# Laser rangefinders



## FOUL HOOKED (Jan 3, 2006)

What do some of yall use? I looked at the bushnell bowhunter chuck adams special edition with built in incliometer. Does that inclinometer make it better or can a cheaper rangefinder be just as good. Im no math major but if I'm 20 feet up a tree and my deer is 20 yards away, will a regular rangefinder give me true distance? Sorry if that sounds dumb but I'm a newbe haha and dont want to get something I'm going to have to trade or sale because its not good enough!


----------



## wolffman73 (Nov 30, 2011)

If you are up a tree, it will not give you true distance. True distance would be from the base of that tree to the deer. Just set out some markers around your stand for bowhunting-no need for a rangefinder.


----------



## wet dreams (May 21, 2004)

Never used one, been doing this 30yrs now, one thing tho I won't shoot a deer over 30yrds but thats just me, one of the few deer I've lost was relaxed at 35 when I released. With todays bows there is so little differ in 20-30 yrd, when I started that differ was at least 8-10" or more, even a 5yrd mistake in ranging could cause you to undershoot. My bow is on at 25, from 15-30 there mite be 2"s differ in impact point, that is the reason I don't use one. One thing that helped me yrs back is to guess yardage every chance you get, not only in hunting situtations>>whereevr you mite be....WW


----------



## cpthook (Jan 16, 2008)

I've got a bushnell 800 yard Lazer range finder, not sure the exact model but I would recommend getting a good one. The one you are looking at should do the trick. Good luck.


----------



## sqiggy (Aug 30, 2007)

wolffman73 said:


> If you are up a tree, it will not give you true distance. True distance would be from the base of that tree to the deer. Just set out some markers around your stand for bowhunting-no need for a rangefinder.

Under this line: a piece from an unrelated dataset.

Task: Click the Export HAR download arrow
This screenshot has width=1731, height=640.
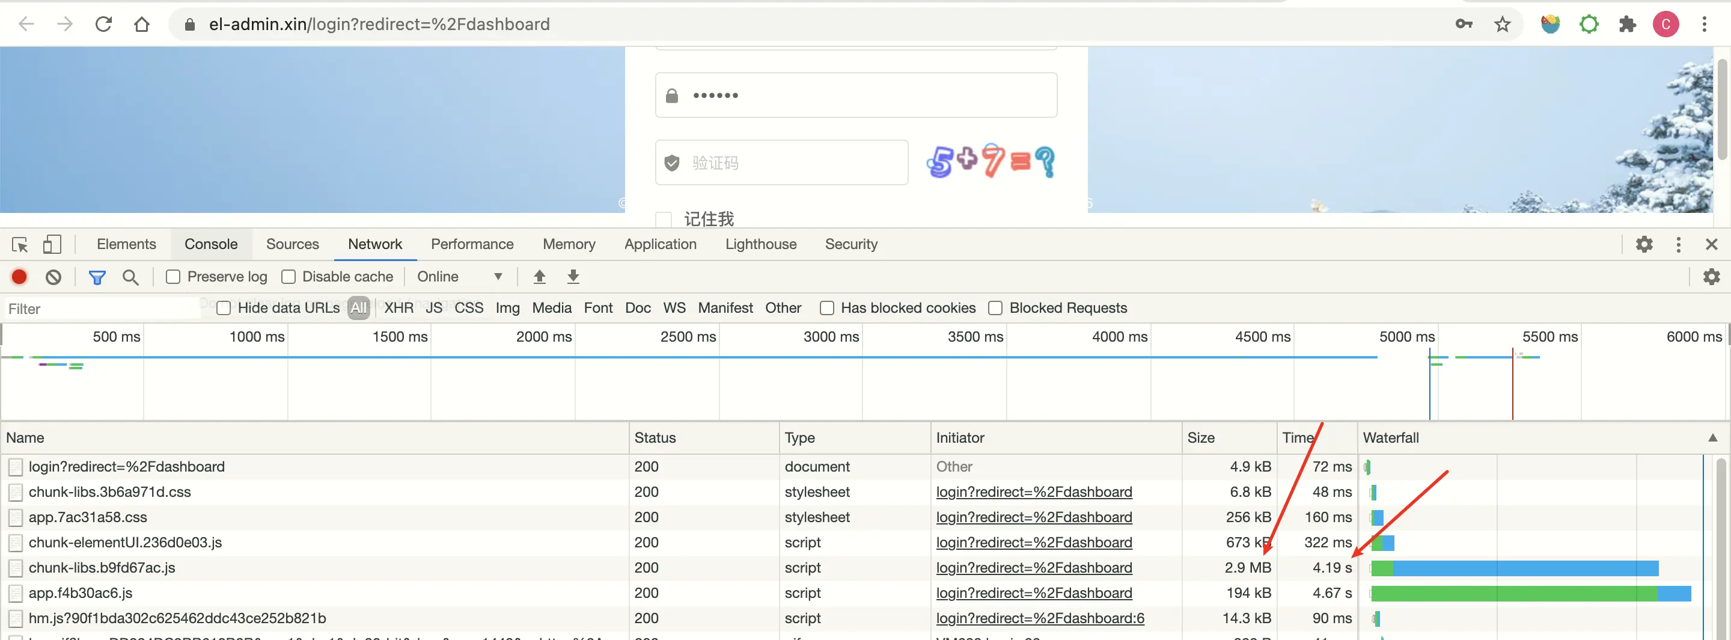Action: pyautogui.click(x=573, y=277)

Only problem with markers, the animal has to be standing real close to it to get a somewhat accurate range. If it's standing away from your markers, you'd be wishing you had a rangefinder. Then, you could range different landmarks, such as other trees, a limb on the ground, a patch of grass, etc......and not have flagging or other markers that you might or might not see in low light conditions.



FOUL HOOKED said:


> What do some of yall use? I looked at the bushnell bowhunter chuck adams special edition with built in incliometer. Does that inclinometer make it better or can a cheaper rangefinder be just as good. Im no math major but if I'm 20 feet up a tree and my deer is 20 yards away, will a regular rangefinder give me true distance? Sorry if that sounds dumb but I'm a newbe haha and dont want to get something I'm going to have to trade or sale because its not good enough!


No need to spend the extra money on those kinds. If you're up 20 ft and a deer is out 20 yds, you won't see any change when you shoot for 20 yds. Just a basic rangefinder will do.


----------



## cpthook (Jan 16, 2008)

No need to spend the extra money on those kinds. If you're up 20 ft and a deer is out 20 yds, you won't see any change when you shoot for 20 yds. Just a basic rangefinder will do.[/QUOTE]

I disagree with this and know from years of experience there is a big difference between shooting from the ground and shooting from a 15 to 20 foot tree stand. Any experienced bow hunter will tell you the same. The gravitational pull is much stronger when shooting from the ground vs. shooting down at an angle. I do not use a compensating rangefinder but do pratice from the ground as well as a tree. Big big difference, if your bow is sighted in from the ground it will shoot high from a tree stand. I always know the difference and make the adjustment when shooting from a tree. It's critical you practice from a tree so as to know the compensation difference.


----------



## THE JAMMER (Aug 1, 2005)

_The gravitational pull is much stronger when shooting from the ground vs. shooting down at an angle_

Actually the gravitational pull is exactly the same. It only affects the arrow over the horizontal distance the arrow covers. The only difference in the treestand shot and the shot from the ground is the distance the arrow travels.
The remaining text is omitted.